Marleen launched into an ecstatic account of this remarkable sect, to which she herself seemed to belong—according to Urbino, at least.
“And you already know that I can breathe underwater and escape from any chains. Hey, don’t be offended. Your poems aren’t all that bad. Only the impromptu one was atrocious.”
“Which impromptu one?”
“The one you dedicated to her.”
“Which of the two?”
“You dedicated two of them to her?”
“Well, yes. Although you wouldn’t have been able to overhear one of them.”
“I’m sure it was terrible, too.”
* * *
Strangely enough, the more he missed Lili, the more he enjoyed Marleen’s company. Being with her was simpler, more natural, as though she were not Lili’s sister but his own. That’s because I’m not trying to make her like me, he realized.
“I wish I had a sister, instead of the brother,” he said. “Life would be much easier.”
“If I only had a brother…” Marleen sighed. “One like you, in fact.”
“What would you do with him?”
“We could drink together, for instance.”
“Would that make me the girlfriend?” Urbino said.
“One more shot, and then—off to bed!” Marleen resolved.
He didn’t understand what happened next. Didn’t understand, or couldn’t remember?
“That’s just my variation. An overture. A variation on a theme from the overture to
The Magic Flute
. No, Mozart was just the beginning. Now this is going to be my flute. I am merely the performer, I just blow it.”
“You’re a true virtuoso!” Urbino cried. “I bow down before your rendition!”
And he fell to his knees at the slightest touch of her finger.
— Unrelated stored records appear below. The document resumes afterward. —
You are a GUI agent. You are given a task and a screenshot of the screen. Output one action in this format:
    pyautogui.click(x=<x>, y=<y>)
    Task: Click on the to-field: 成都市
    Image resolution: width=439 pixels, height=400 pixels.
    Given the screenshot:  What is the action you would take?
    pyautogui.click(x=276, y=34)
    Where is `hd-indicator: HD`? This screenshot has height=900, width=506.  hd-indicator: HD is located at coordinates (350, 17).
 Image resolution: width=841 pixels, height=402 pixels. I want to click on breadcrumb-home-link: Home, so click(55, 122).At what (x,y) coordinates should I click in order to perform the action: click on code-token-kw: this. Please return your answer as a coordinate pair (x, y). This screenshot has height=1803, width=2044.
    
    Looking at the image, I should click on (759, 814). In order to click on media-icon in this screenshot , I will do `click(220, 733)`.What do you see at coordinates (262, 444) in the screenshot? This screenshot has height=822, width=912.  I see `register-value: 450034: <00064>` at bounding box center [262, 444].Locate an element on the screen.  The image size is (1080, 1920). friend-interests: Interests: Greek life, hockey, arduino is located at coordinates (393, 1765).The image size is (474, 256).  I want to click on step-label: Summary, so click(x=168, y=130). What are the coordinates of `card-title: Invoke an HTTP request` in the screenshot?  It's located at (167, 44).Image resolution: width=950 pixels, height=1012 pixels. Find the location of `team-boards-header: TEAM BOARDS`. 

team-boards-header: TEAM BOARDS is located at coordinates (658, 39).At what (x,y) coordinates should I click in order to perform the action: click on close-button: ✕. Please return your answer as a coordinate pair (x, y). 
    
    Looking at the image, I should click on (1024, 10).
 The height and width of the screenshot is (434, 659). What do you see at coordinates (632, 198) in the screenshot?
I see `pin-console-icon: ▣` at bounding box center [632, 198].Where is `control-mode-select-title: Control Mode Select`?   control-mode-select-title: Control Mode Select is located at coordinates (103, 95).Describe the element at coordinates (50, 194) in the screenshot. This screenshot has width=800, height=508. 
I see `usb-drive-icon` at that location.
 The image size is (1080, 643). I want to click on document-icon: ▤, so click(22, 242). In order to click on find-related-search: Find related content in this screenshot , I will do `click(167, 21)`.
“And now, Wagner!” she said. “Which overture will you perform? I want
The Golden Rhine
… No, even better, the whole
Ring of the Nibelung
… Yes, just like that!”
“Listen, why do you shave it?”
“So you can see my tattoo … My turn:
The Flight of the Valkyries
!”
And she thrust her tattoo in front of his eyes.
But he saw nothing—he drowned.
The womb that had once borne him devoured him now by force of will.
It was something both similar and contrary to being born, the memory of which, it turned out, was hidden so deeply and irretrievably that this was the only way to reach it. “Mama, I want to be unborn!” How unchildish, in fact, this sentiment really was. You had to shrink, become a baby again, a newborn, completely diminish yourself … No, even more minute (which is larger—a microbe or a spermatozoid?) so that you could finally be swallowed up, dissolved in love!
“And now,
The Twilight of the Gods
!” Marleen screamed in a frenzy. “All together now!”
First the strings went quiet, then the woodwinds died away, and only the timpani remained.
Urbino got lost. He wandered around backstage, he flung aside the backdrop and yanked the curtains apart—it was a theater in which a fire had just been extinguished.